#### Exercise instructions
What is needed is a faithful copy of all the entries, with no pictures in it.

[[ Extracted information, beginning ]]

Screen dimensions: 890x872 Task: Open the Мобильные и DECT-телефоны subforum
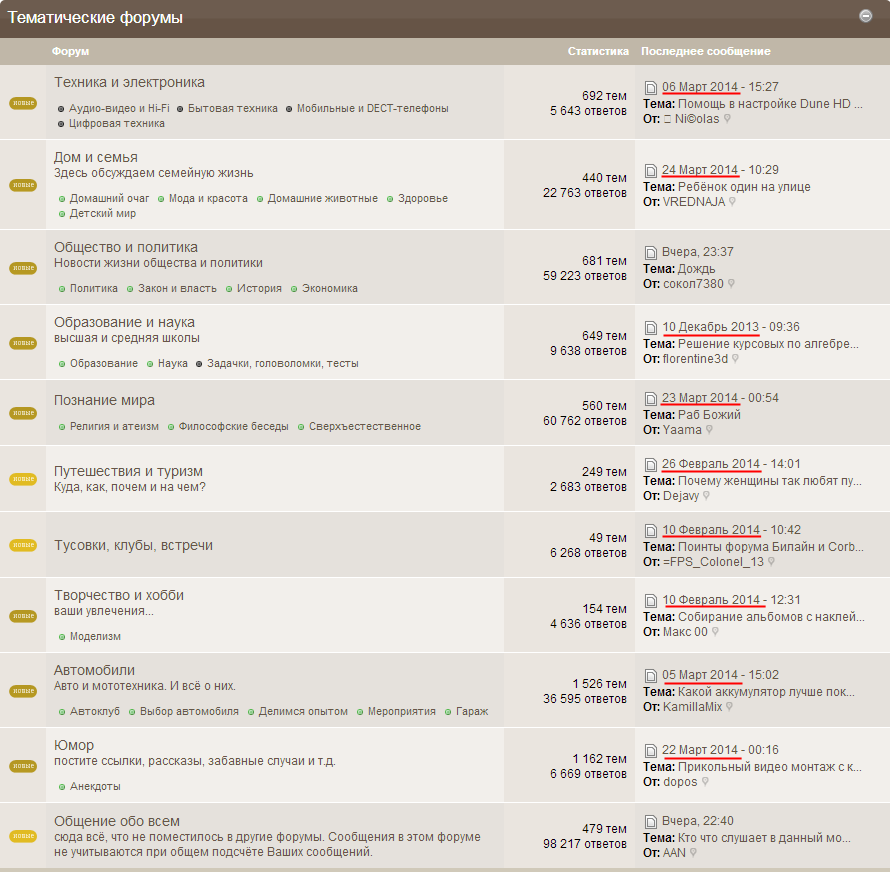click(x=372, y=108)
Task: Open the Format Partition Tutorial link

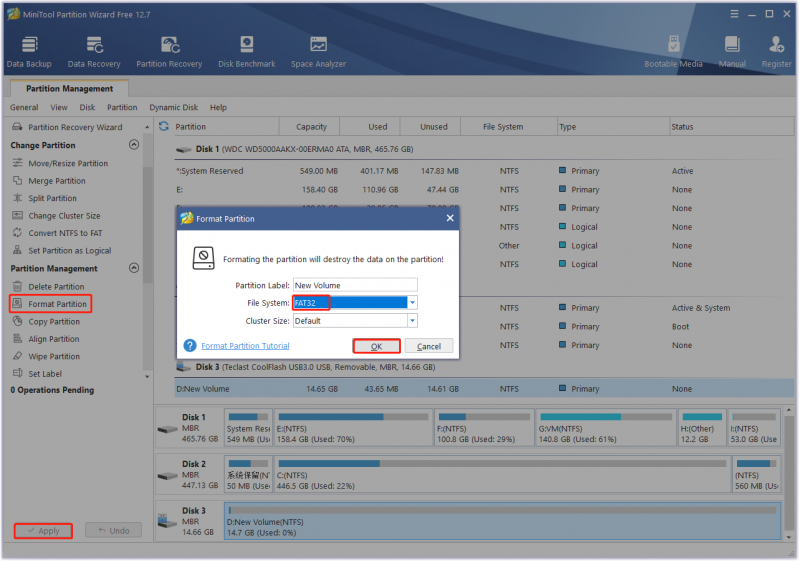Action: tap(245, 346)
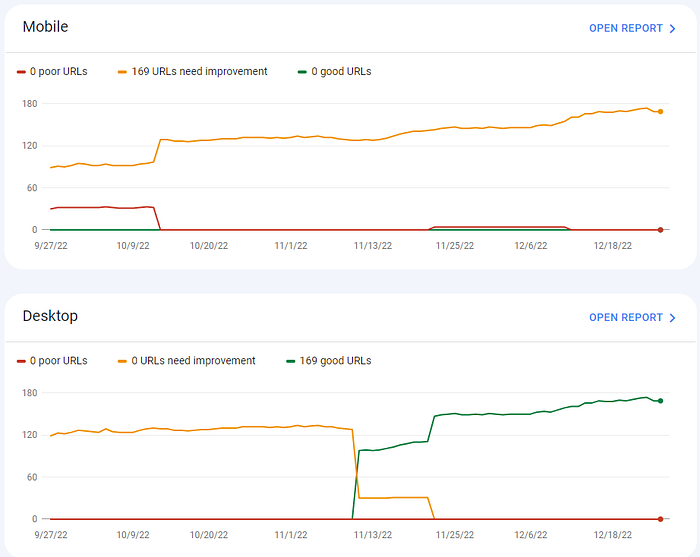
Task: Select 10/9/22 date label on Mobile chart
Action: pyautogui.click(x=133, y=246)
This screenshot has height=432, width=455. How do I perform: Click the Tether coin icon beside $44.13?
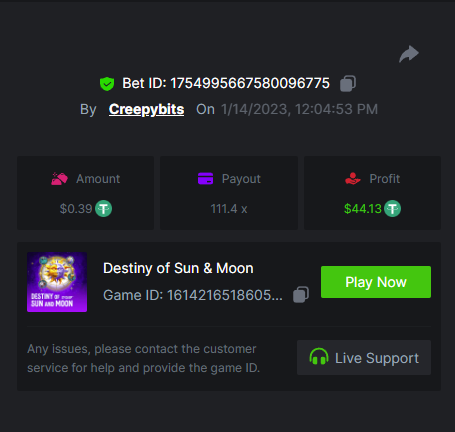(x=392, y=209)
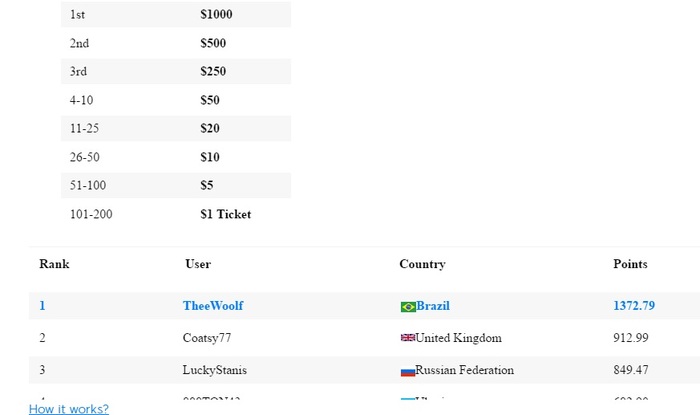Screen dimensions: 700x415
Task: Click the rank 1 number link
Action: click(x=43, y=306)
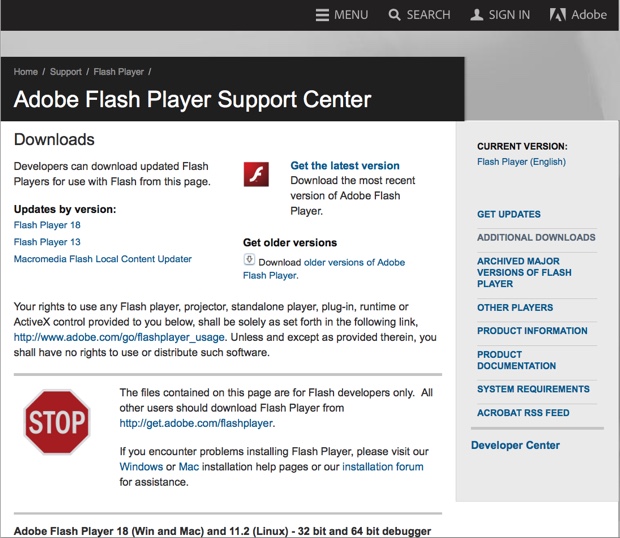Visit the Developer Center link
This screenshot has width=620, height=538.
coord(515,445)
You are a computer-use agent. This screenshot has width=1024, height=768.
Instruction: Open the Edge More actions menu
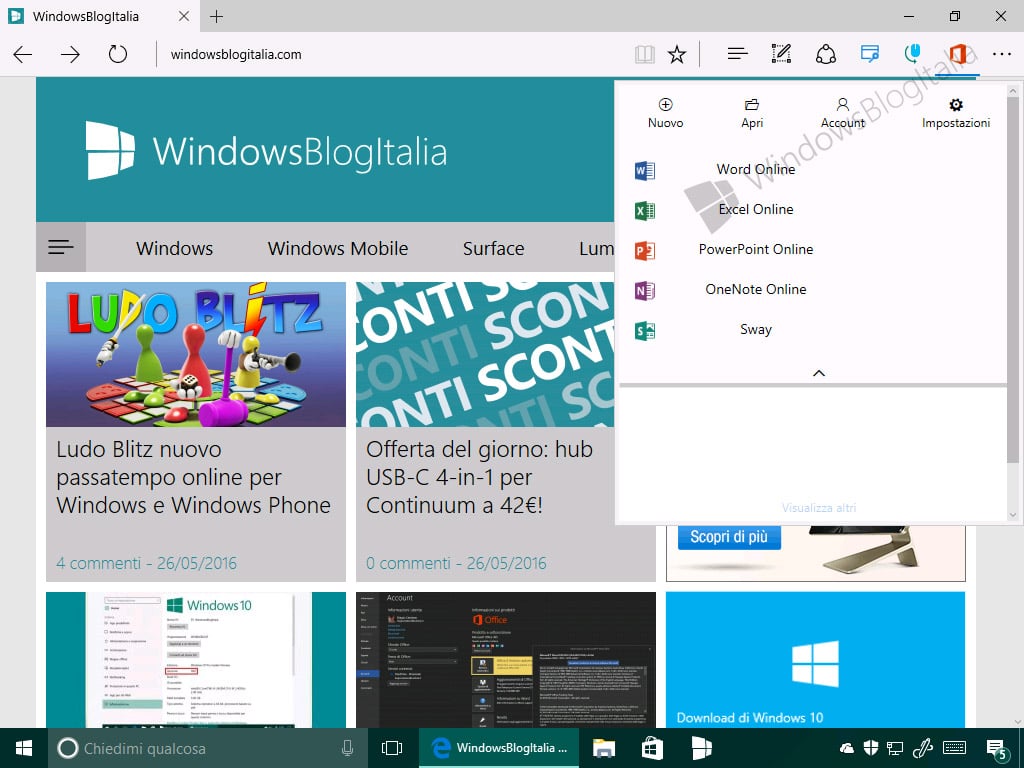pyautogui.click(x=1002, y=54)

[[ Extracted information, end ]]

#### Result of the exercise
Screen dimensions: 890x872 Task: Open the Мобильные и DECT-телефоны subforum
click(x=372, y=108)
Task: Open the Format Partition Tutorial link

Action: tap(245, 346)
Task: Select 10/9/22 date label on Mobile chart
Action: pyautogui.click(x=133, y=246)
This screenshot has height=432, width=455. How do I perform: Click the Tether coin icon beside $44.13?
(x=392, y=209)
Screen dimensions: 700x415
Task: Click the rank 1 number link
Action: click(x=43, y=306)
Visit the Developer Center link
This screenshot has width=620, height=538.
coord(515,445)
You are a computer-use agent. This screenshot has width=1024, height=768.
Instruction: Open the Edge More actions menu
pyautogui.click(x=1002, y=54)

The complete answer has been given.